Collection Analysis
Extract All URLs
How do I get a list of all URLs in the collection?
Scala RDD
import io.archivesunleashed._
RecordLoader.loadArchives("/path/to/warcs", sc).keepValidPages()
.map(r => r.getUrl)
.take(10)
What do I do with the results? See this guide!
Scala DF
import io.archivesunleashed._
import io.archivesunleashed.udfs._
RecordLoader.loadArchives("/path/to/warcs", sc).webpages()
.select($"url")
.show(20, false)
What do I do with the results? See this guide!
Python DF
from aut import *
WebArchive(sc, sqlContext, "/path/to/warcs") \
.webpages() \
.select("url") \
.show(20, False)
What do I do with the results? See this guide!
Extract Top-Level Domains
How do I extract a list of the top-level domains (and count how many pages belong in each top-level domain)?
Scala RDD
import io.archivesunleashed._
import io.archivesunleashed.matchbox._
RecordLoader.loadArchives("/path/to/warcs", sc).keepValidPages()
.map(r => ExtractDomain(r.getUrl))
.countItems()
.take(10)
What do I do with the results? See this guide!
Scala DF
import io.archivesunleashed._
import io.archivesunleashed.udfs._
RecordLoader.loadArchives("/path/to/warcs", sc).webpages()
.select(extractDomain($"url").as("domain"))
.groupBy("domain").count().orderBy(desc("count"))
.show(20, false)
What do I do with the results? See this guide!
Python DF
from aut import *
from pyspark.sql.functions import desc
WebArchive(sc, sqlContext, "/path/to/warcs") \
.webpages() \
.select(extract_domain("url").alias("domain")) \
.groupBy("domain") \
.count() \
.sort(desc("count")) \
.show(10, False)
What do I do with the results? See this guide!

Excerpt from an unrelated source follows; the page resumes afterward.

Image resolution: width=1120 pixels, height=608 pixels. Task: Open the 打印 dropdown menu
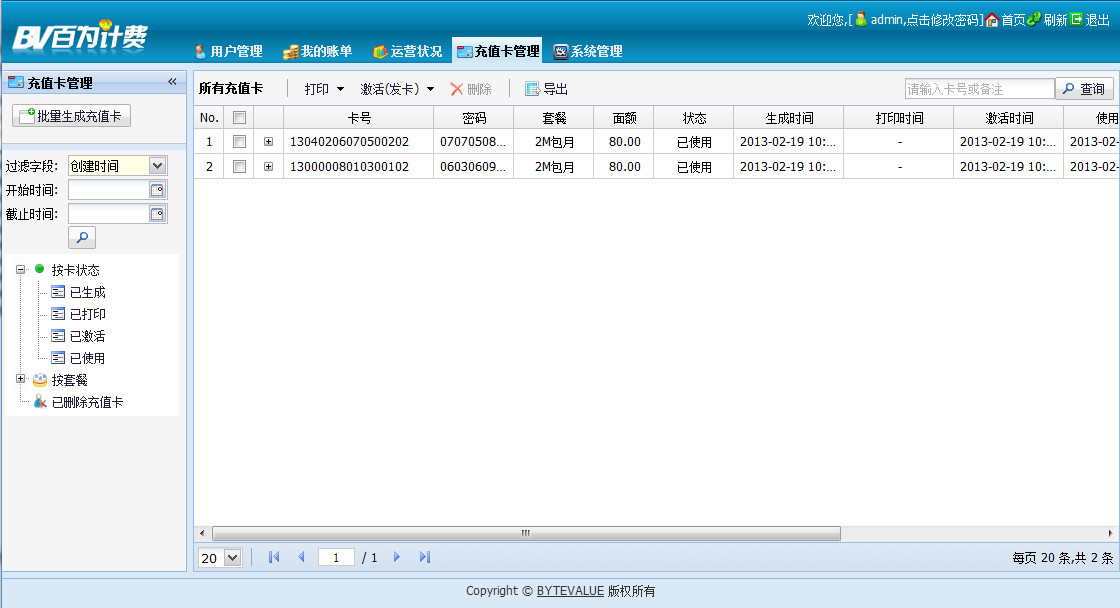[x=325, y=89]
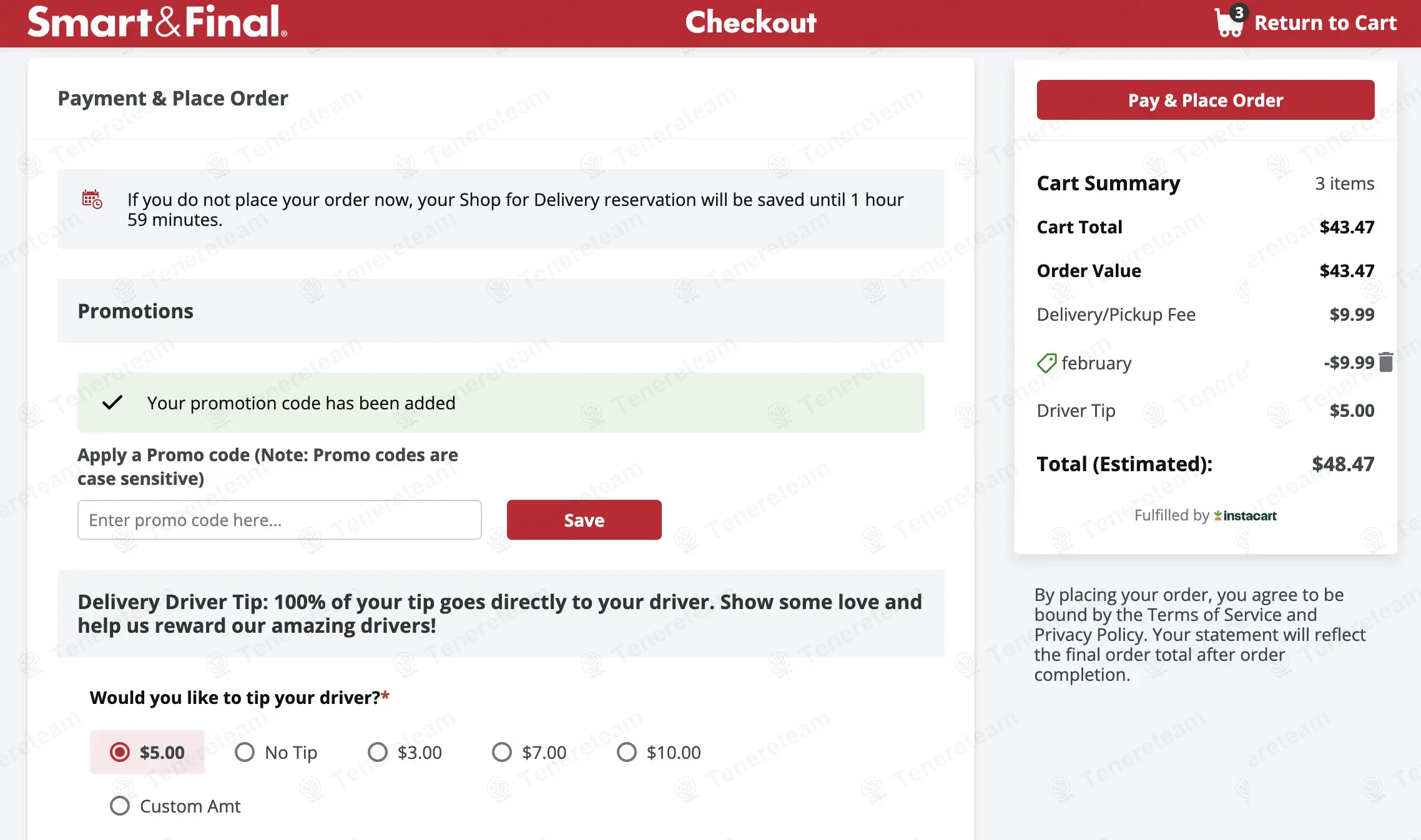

Extract Different Subdomains
How do I use regular expressions to extract for fine-grained URL information? For example, supposed I wanted to extract the first-level directories?
Scala RDD
import io.archivesunleashed._
import io.archivesunleashed.matchbox._
RecordLoader.loadArchives("/path/to/warcs", sc).keepValidPages()
.flatMap(r => """http://[^/]+/[^/]+/""".r.findAllIn(r.getUrl).toList)
.take(10)
In the above example, """...."""
declares that we are working with a regular
expression, .r
says turn it into a regular expression, .findAllIn
says look
for all matches in the URL. This will only return the first but that is
generally good for our use cases. Finally, .toList
turns it into a list so
you can flatMap
.
What do I do with the results? See this guide!
Scala DF
import io.archivesunleashed._
import io.archivesunleashed.udfs._
val urlPattern = Array("""http://[^/]+/[^/]+/""")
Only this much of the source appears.